Our current Western worldview of consumerism and industrialization needs to adapt in order to prioritize sustainability and building reuse philosophies. Shifting the focus from a global mindset towards local contractors, organizers, and suppliers would not only boost job creation but also ensure the use of local materials. Furthermore, it would also reduce the carbon used in creating, transporting, and building structures.
How do we make building reuse status quo?
Creating core subject courses on existing buildings, classifying this work as ‘base knowledge’ in university programs rather than as a specialty focus, and integrating the principles of building reuse as sustainable and green ways of working, are some ways academia can encourage students to consider pursuing careers in the conservation of existing buildings. Inspiring the possibilities of working with what currently exists often generates curiosity and exceptional projects in the generation likely to tackle the climate-crisis head-on.
Pursuing holistic approaches to learning about the different elements involved in building reuse can promote a broader understanding and encourage progress towards better understanding of the relationship between people and buildings. Reconsidering the standard approach to heritage conservation to focus first on the deeper issues related to sustainability in order to break away from common perceptions of being “niche”, “elitist” and “non-green” is an important first step in making sustainability achievable, realistic and inclusive. Recognizing all values in existing buildings promotes agency for communities and user groups to adapt and upgrade the buildings to suit personal preference, maintenance and usefulness.

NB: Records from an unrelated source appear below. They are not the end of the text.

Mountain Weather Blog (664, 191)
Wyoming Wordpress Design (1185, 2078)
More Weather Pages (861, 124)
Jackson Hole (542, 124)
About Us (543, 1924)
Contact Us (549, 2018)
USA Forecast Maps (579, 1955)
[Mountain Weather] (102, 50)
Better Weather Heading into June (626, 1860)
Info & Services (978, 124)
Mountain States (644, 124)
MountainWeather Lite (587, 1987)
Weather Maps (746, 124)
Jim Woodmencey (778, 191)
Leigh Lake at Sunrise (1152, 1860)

Current metrics aren’t achieving what we need as an industry from a climate perspective, where reviews of buildings are focused on energy consumption, short-term goals or maintenance basis. Clients and owners will often choose the option that is assumed to be lower cost for buildings without considering why the cost seems so much lower. There is a need to examine and communicate cost-benefit ratios on a broader scale. Metrics more broadly focusing on the cost of replacement materials, the value of embodied energy, the use of mass masonry and thermal resistance, and the environmental and monetary analysis of maintaining existing buildings should be explored.
Currently, Canada is the only G7 nation without federal laws in place to protect existing building stock, and federal policies and tax systems often encourage demolition of existing structures rather than incentivizing the reuse of buildings. We are please to see a national organization, like CAHP, continue the conversation at a national level, instead of working within the silos of provincial governments.
Working on more projects where deconstruction, salvage, recycling and reuse are encouraged, could help change opinions about the importance of recycling materials and the cost of demolition. While development inevitably involves some form of material waste, this waste could take form of a sustainably managed building recycling and salvaging sector, all while creating jobs.
Doing our Part: OSCAR
MTBA staff have been actively involved in the Association for Preservation Technology (APT) Technical Committee on Sustainable Preservation since it formed in 2005. Since 2015, MTBA has partnered with APT and Carleton University to support 5 graduate student internships to conduct applied research in sustainable rehabilitation including contributing to OSCAR, the “Online Sustainable Conservation Assistance Resource”. This interactive technical resource (co-chaired by MTBA staff) is intended to help establish a clear decision-making process for the sustainable understanding and treatment of existing and heritage buildings.
Echoing the conclusions of the CAHP report, conserving existing buildings is a useful tool which can meaningfully contribute to reaching climate and sustainability goals. CAHP members are experts in encouraging building reuse, as well as the associated knowledges and practices required for adaptation, renovation, conservation, restoration, and the recycling of resources. It is therefore our responsibility to provide valuable and practical solutions to normalize building reuse and improving sustainable practices for the building sector moving forward.